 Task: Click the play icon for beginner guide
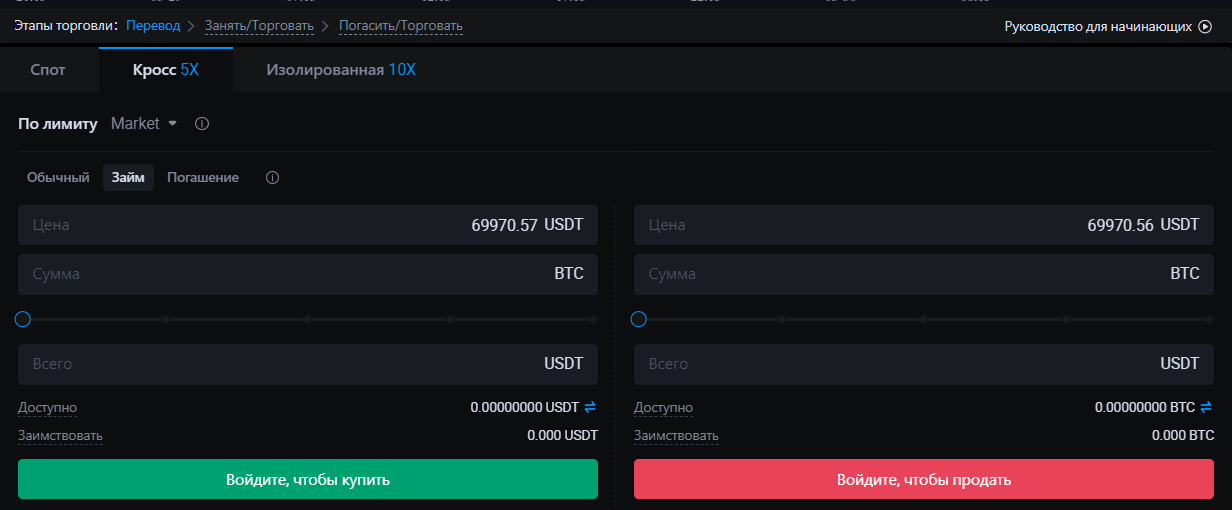(x=1205, y=27)
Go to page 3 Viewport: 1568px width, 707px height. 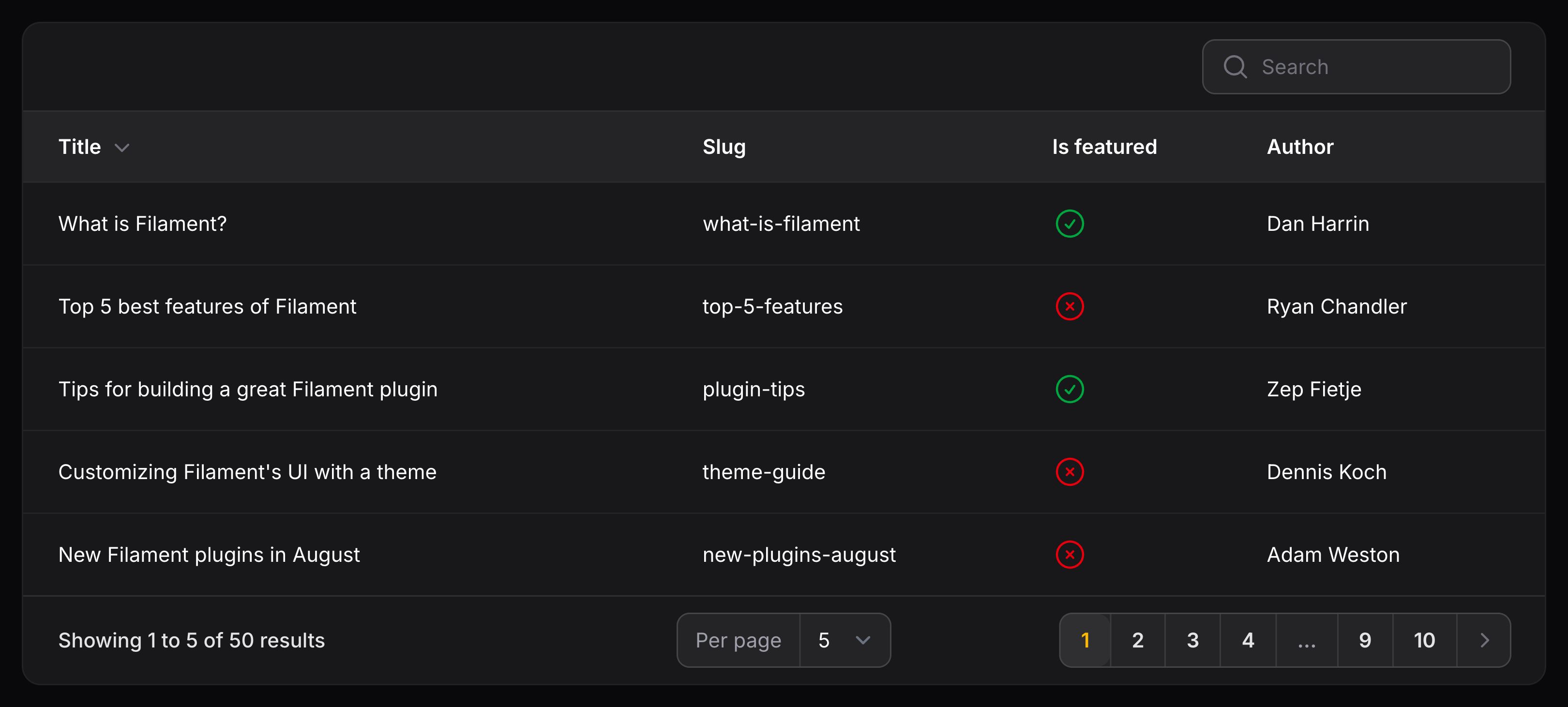[x=1192, y=640]
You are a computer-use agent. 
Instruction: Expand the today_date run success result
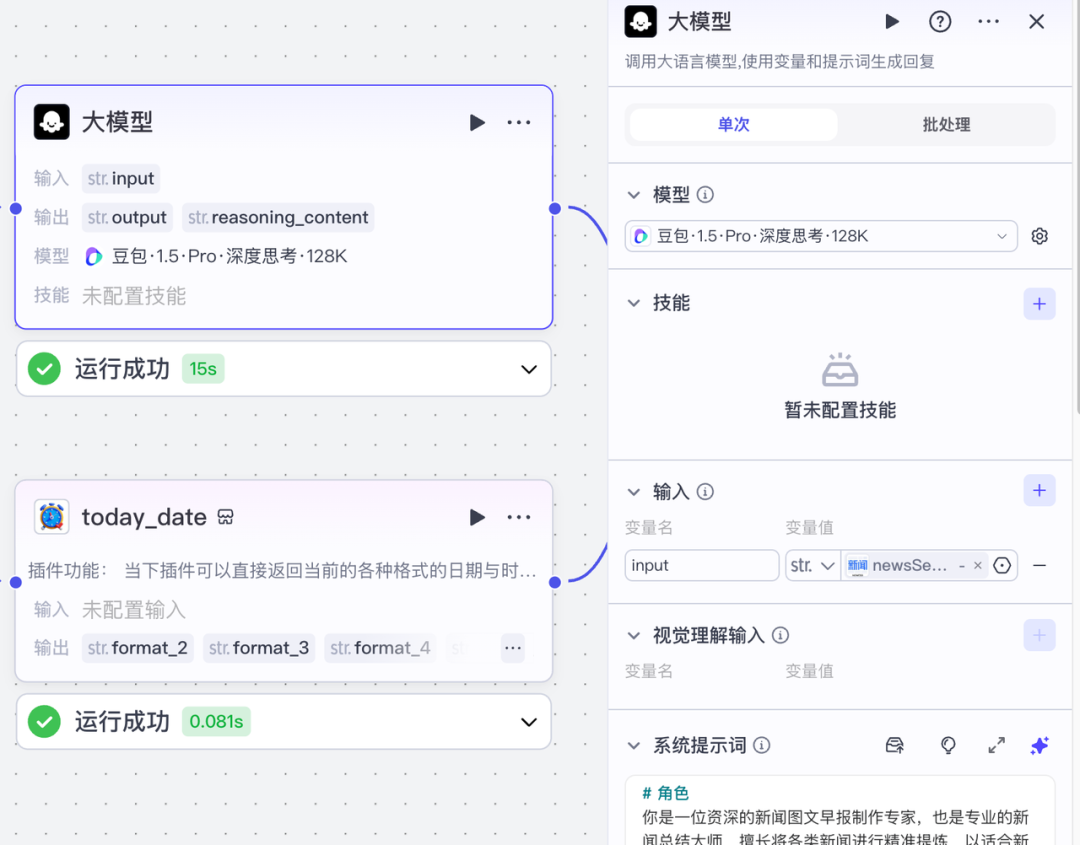529,721
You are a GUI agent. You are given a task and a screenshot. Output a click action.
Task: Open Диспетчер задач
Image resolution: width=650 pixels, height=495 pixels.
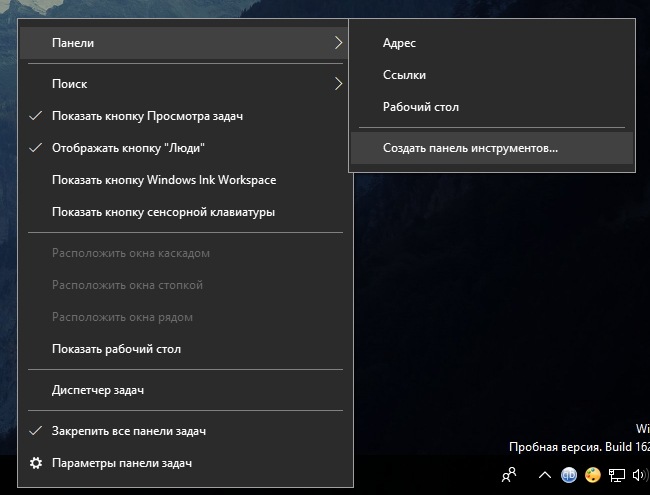pyautogui.click(x=186, y=390)

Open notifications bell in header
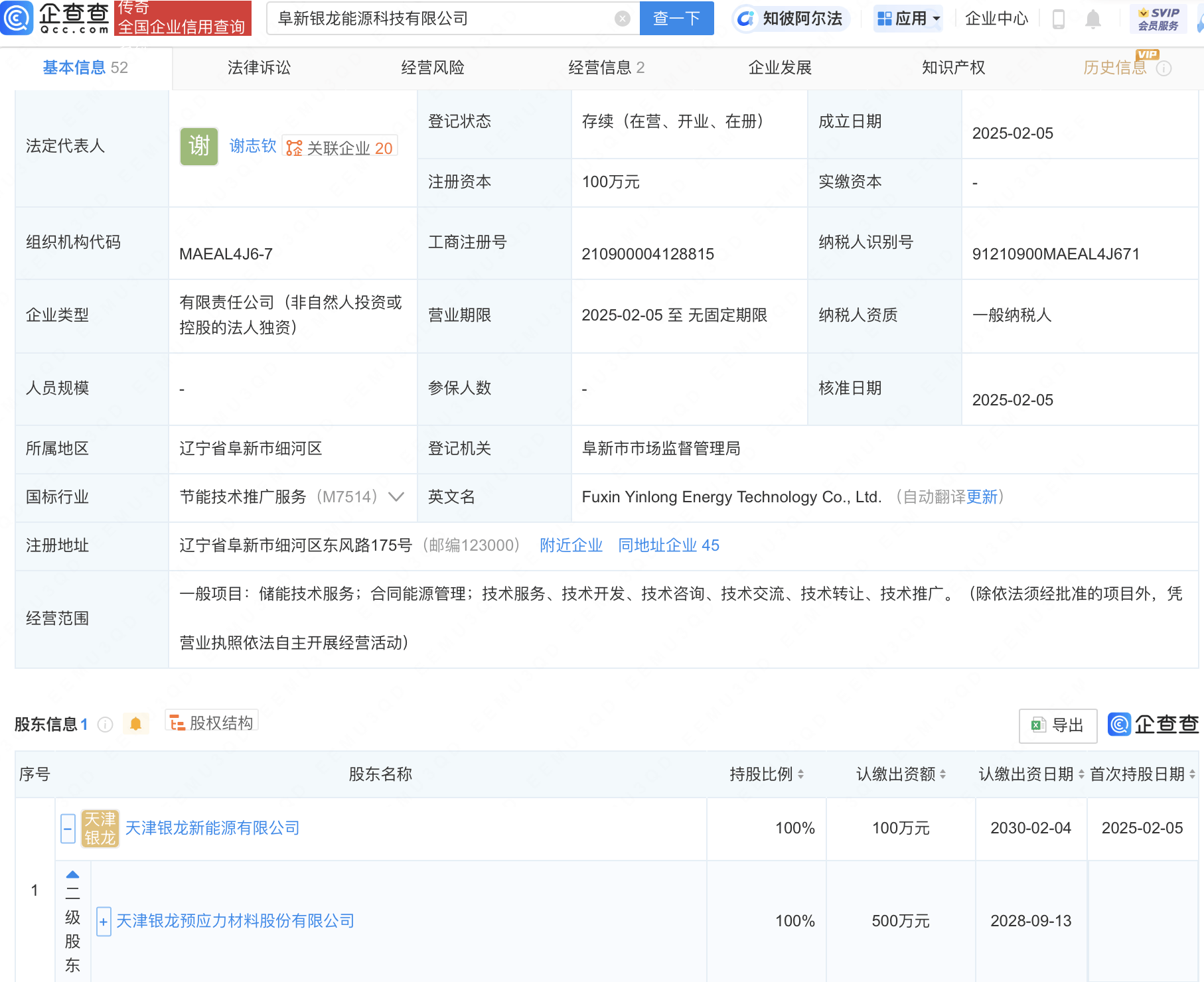pyautogui.click(x=1092, y=19)
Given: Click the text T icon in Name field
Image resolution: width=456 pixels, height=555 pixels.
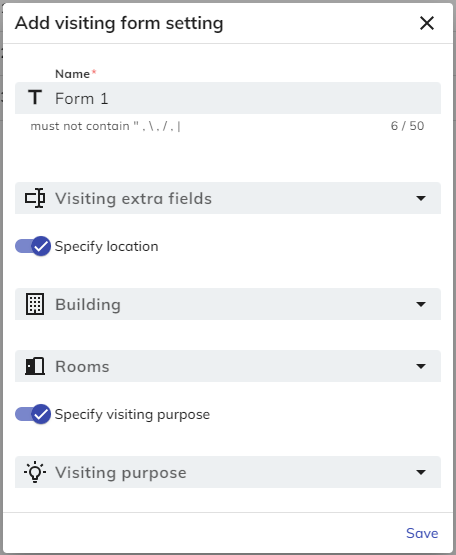Looking at the screenshot, I should [35, 97].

#### The problem
Could you copy exactly, and with no pictures, the lines above from the one containing "Given: Click the text T icon in Name field" through the last line, both included?

#### Result
Given: Click the text T icon in Name field
Image resolution: width=456 pixels, height=555 pixels.
Looking at the screenshot, I should [35, 97].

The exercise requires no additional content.